### Record excerpts
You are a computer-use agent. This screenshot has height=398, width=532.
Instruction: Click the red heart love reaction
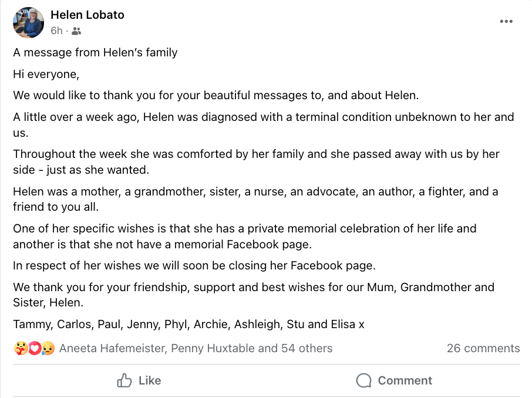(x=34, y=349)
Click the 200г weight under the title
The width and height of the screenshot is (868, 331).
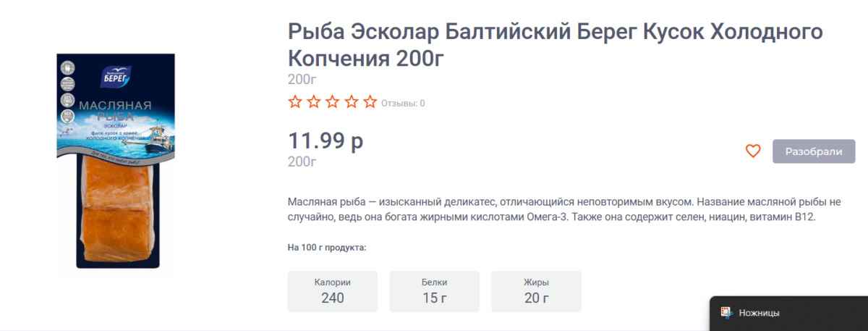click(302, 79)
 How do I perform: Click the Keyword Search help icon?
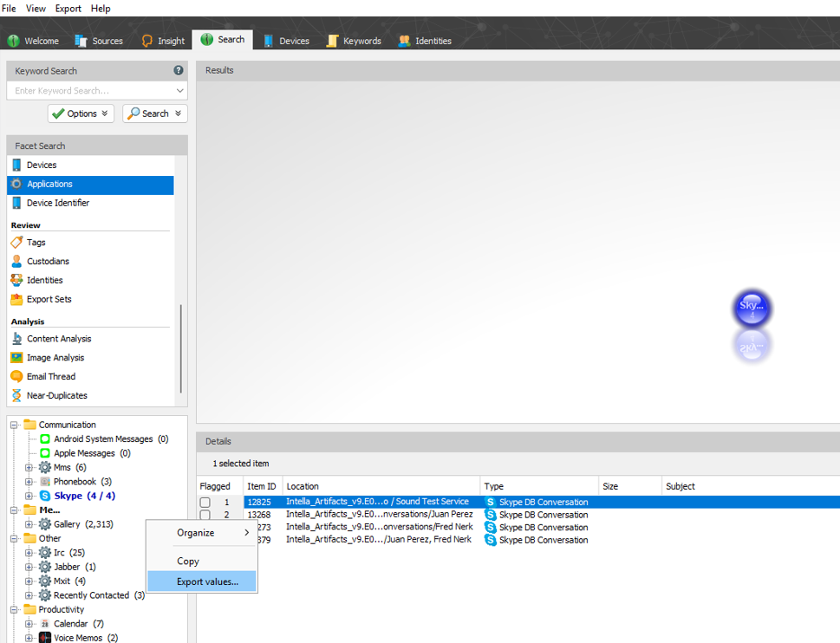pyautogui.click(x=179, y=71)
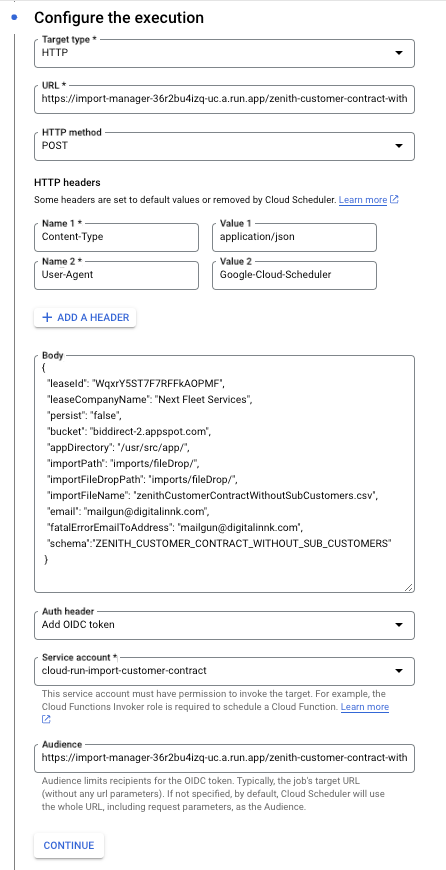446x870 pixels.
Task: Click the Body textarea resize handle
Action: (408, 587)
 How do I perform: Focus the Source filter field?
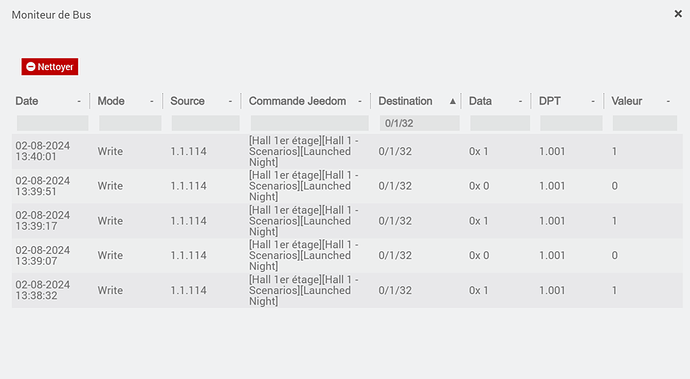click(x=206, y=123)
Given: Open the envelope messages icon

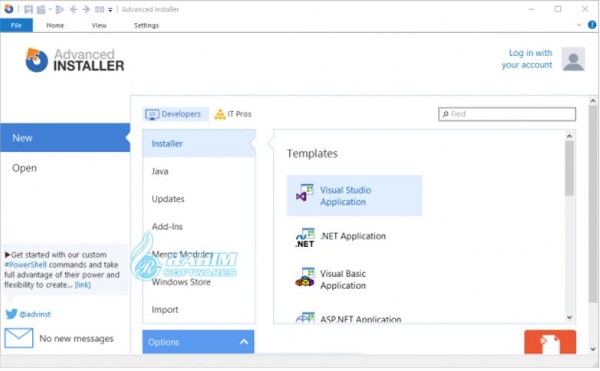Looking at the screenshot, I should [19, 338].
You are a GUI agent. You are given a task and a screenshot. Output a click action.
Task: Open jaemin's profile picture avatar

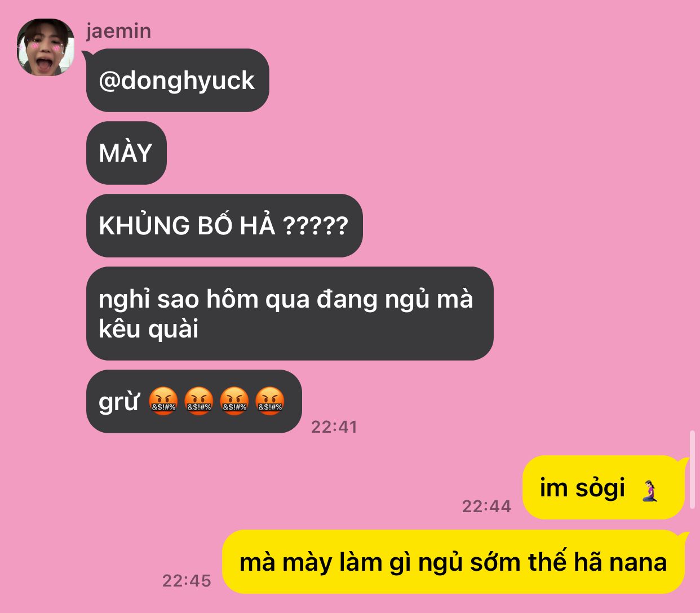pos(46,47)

### Aim of the exercise
With the pictures removed, set down the entire listing exactly.

### Expected output
You are a computer-use agent. This screenshot has height=398, width=532.
Instruction: Click the red heart love reaction
(x=34, y=349)
Click the 200г weight under the title
The width and height of the screenshot is (868, 331).
click(302, 79)
 How do I perform: Click the Keyword Search help icon?
pyautogui.click(x=179, y=71)
446x870 pixels.
Task: Click the Body textarea resize handle
Action: (408, 587)
 How do I perform: Focus the Source filter field?
click(x=206, y=123)
Given: Open the envelope messages icon

Looking at the screenshot, I should [19, 338].
You are a GUI agent. You are given a task and a screenshot. Output a click action.
Task: Open jaemin's profile picture avatar

pos(46,47)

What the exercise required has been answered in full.